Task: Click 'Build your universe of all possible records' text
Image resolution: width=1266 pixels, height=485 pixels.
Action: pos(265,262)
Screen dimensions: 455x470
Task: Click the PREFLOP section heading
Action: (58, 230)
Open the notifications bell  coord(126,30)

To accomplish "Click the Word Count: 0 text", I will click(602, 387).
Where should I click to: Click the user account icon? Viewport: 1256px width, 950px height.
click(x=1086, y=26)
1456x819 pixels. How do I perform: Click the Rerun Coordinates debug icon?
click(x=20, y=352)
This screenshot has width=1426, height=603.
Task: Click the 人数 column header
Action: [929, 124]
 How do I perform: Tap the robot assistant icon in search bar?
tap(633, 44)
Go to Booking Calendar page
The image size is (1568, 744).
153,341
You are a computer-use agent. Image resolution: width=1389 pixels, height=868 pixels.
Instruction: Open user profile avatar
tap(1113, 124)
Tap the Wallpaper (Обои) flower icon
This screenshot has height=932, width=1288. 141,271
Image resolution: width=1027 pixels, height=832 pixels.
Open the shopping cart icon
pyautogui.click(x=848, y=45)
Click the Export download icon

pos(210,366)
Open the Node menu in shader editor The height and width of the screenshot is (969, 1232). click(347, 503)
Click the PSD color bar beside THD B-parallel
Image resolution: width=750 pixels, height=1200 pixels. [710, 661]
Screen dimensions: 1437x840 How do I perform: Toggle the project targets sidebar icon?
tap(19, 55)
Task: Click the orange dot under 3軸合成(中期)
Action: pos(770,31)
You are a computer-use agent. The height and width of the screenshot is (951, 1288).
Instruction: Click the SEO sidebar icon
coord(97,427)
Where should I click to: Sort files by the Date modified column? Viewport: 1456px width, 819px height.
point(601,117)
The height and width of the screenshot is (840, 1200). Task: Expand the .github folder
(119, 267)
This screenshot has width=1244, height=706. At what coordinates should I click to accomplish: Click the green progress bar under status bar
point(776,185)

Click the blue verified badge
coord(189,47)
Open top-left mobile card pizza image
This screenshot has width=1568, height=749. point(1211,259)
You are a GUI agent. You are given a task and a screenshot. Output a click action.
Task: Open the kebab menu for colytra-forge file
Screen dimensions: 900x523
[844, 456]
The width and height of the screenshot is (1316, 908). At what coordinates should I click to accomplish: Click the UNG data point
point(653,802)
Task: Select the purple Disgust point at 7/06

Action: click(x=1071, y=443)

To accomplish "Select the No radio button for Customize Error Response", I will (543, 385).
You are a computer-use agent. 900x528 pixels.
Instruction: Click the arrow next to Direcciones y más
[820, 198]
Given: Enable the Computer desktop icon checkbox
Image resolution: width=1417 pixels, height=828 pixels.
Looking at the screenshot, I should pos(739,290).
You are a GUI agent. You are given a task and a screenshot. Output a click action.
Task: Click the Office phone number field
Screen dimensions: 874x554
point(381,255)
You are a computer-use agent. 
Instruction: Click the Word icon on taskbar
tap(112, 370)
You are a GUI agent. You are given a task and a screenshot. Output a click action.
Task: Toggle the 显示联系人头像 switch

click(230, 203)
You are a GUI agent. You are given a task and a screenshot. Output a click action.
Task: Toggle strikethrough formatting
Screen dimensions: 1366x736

● ● ● ● ●

Repeat all of the material above with "GUI agent" swapped for "screen assistant" and everything else left the same.

» **Answer to this problem**:
Task: Click 'Build your universe of all possible records' text
Image resolution: width=1266 pixels, height=485 pixels.
Action: pos(265,262)
Screen dimensions: 455x470
Task: Click the PREFLOP section heading
Action: (58, 230)
Open the notifications bell  coord(126,30)

To accomplish "Click the Word Count: 0 text", I will click(602, 387).
Where should I click to: Click the user account icon? Viewport: 1256px width, 950px height.
click(x=1086, y=26)
1456x819 pixels. How do I perform: Click the Rerun Coordinates debug icon?
click(x=20, y=352)
This screenshot has width=1426, height=603.
Task: Click the 人数 column header
Action: [929, 124]
 How do I perform: Tap the robot assistant icon in search bar?
tap(633, 44)
Go to Booking Calendar page
The image size is (1568, 744).
153,341
You are a computer-use agent. Image resolution: width=1389 pixels, height=868 pixels.
Instruction: Open user profile avatar
tap(1113, 124)
Tap the Wallpaper (Обои) flower icon
This screenshot has height=932, width=1288. 141,271
Image resolution: width=1027 pixels, height=832 pixels.
Open the shopping cart icon
pyautogui.click(x=848, y=45)
Click the Export download icon

pos(210,366)
Open the Node menu in shader editor The height and width of the screenshot is (969, 1232). click(347, 503)
Click the PSD color bar beside THD B-parallel
Image resolution: width=750 pixels, height=1200 pixels. [710, 661]
Screen dimensions: 1437x840 How do I perform: Toggle the project targets sidebar icon?
tap(19, 55)
Task: Click the orange dot under 3軸合成(中期)
Action: pos(770,31)
You are a computer-use agent. The height and width of the screenshot is (951, 1288).
Instruction: Click the SEO sidebar icon
coord(97,427)
Where should I click to: Sort files by the Date modified column? Viewport: 1456px width, 819px height.
point(601,117)
The height and width of the screenshot is (840, 1200). Task: Expand the .github folder
(119, 267)
This screenshot has width=1244, height=706. At what coordinates should I click to accomplish: Click the green progress bar under status bar
point(776,185)

Click the blue verified badge
coord(189,47)
Open top-left mobile card pizza image
This screenshot has width=1568, height=749. point(1211,259)
You are a screen assistant. You are given a task and a screenshot. Output a click action.
Task: Open the kebab menu for colytra-forge file
Screen dimensions: 900x523
[844, 456]
The width and height of the screenshot is (1316, 908). At what coordinates should I click to accomplish: Click the UNG data point
point(653,802)
Task: Select the purple Disgust point at 7/06

Action: click(x=1071, y=443)

To accomplish "Select the No radio button for Customize Error Response", I will (543, 385).
You are a computer-use agent. 900x528 pixels.
Instruction: Click the arrow next to Direcciones y más
[820, 198]
Given: Enable the Computer desktop icon checkbox
Image resolution: width=1417 pixels, height=828 pixels.
Looking at the screenshot, I should pos(739,290).
You are a screen assistant. You are given a task and a screenshot. Output a click action.
Task: Click the Office phone number field
Screen dimensions: 874x554
point(381,255)
You are a computer-use agent. 
Instruction: Click the Word icon on taskbar
tap(112, 370)
You are a screen assistant. You are given a task and a screenshot. Output a click action.
Task: Toggle the 显示联系人头像 switch

click(230, 203)
You are a screen assistant. You are given a task and a screenshot. Output a click action.
Task: Toggle strikethrough formatting
Screen dimensions: 1366x736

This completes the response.